A colleague at work sent me this link back in September:
Why iOS 7’s Activation Lock Is a Disaster Waiting to Happen
Short version: Bad Things can happen if you don’t control the Apple ID used in the iCloud settings on your iPhone.
This relevant to any IT department that issues iPhones to its employees. Consider this scenario:
- employee returns company device to IT
- IT staff prepare to deploy device to new employee
- device prompts for unknown Passcode or Apple ID password
With iOS 6, it was possible to erase and restore an iPhone locked with an unknown Passcode or Apple ID password. Now, the Activation Lock feature forces you to enter the password for the previous user’s Apple ID before you can use the device.
Activation Lock may be a win for security but it’s a potential problem for any IT department that has to manage a fleet of iPhones.
I spoke to Apple support to get more information about Activation Lock. Here are some things I learned:
- Activation Lock is enabled whenever ‘Find My iPhone’ feature is on
- Activation Lock is liked to the Apple ID entered in iCloud settings (i.e. not the Apple ID in App Store and iTunes settings)
- users can have more than one Apple ID set up in App Store and iTunes
- user can disable Activation Lock by turning off ‘Find My iPhone’

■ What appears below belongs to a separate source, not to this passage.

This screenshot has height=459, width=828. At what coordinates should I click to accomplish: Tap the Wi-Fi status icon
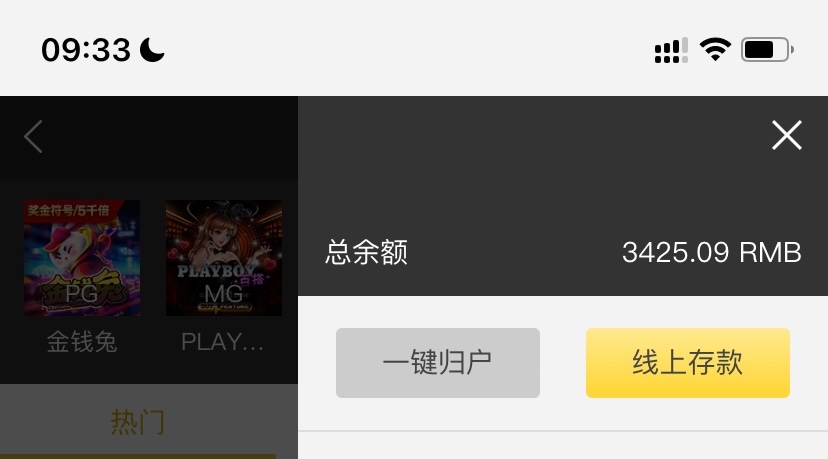[x=715, y=50]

- user can disable Activation Lock by logging in to iCloud.com and removing device from ‘Find My iPhone’
- there is no ‘back door’ for IT (or Apple) to disable Activation Lock
Suggestions for IT departments:
- tell Apple why this is a problem for your company
- ensure that users set up iCloud accounts using work email address
- suggest that users reset iPhone or turn off ‘Find My iPhone’ feature before returning to IT
One nightmare scenario for IT: a terminated employee returns his device but refuses to unlock it. The company can’t redeploy without his help. (Of course, there’s no technical solution for disgruntled users. There are easier and less obvious ways to ruin an iPhone before , like immersing in water.)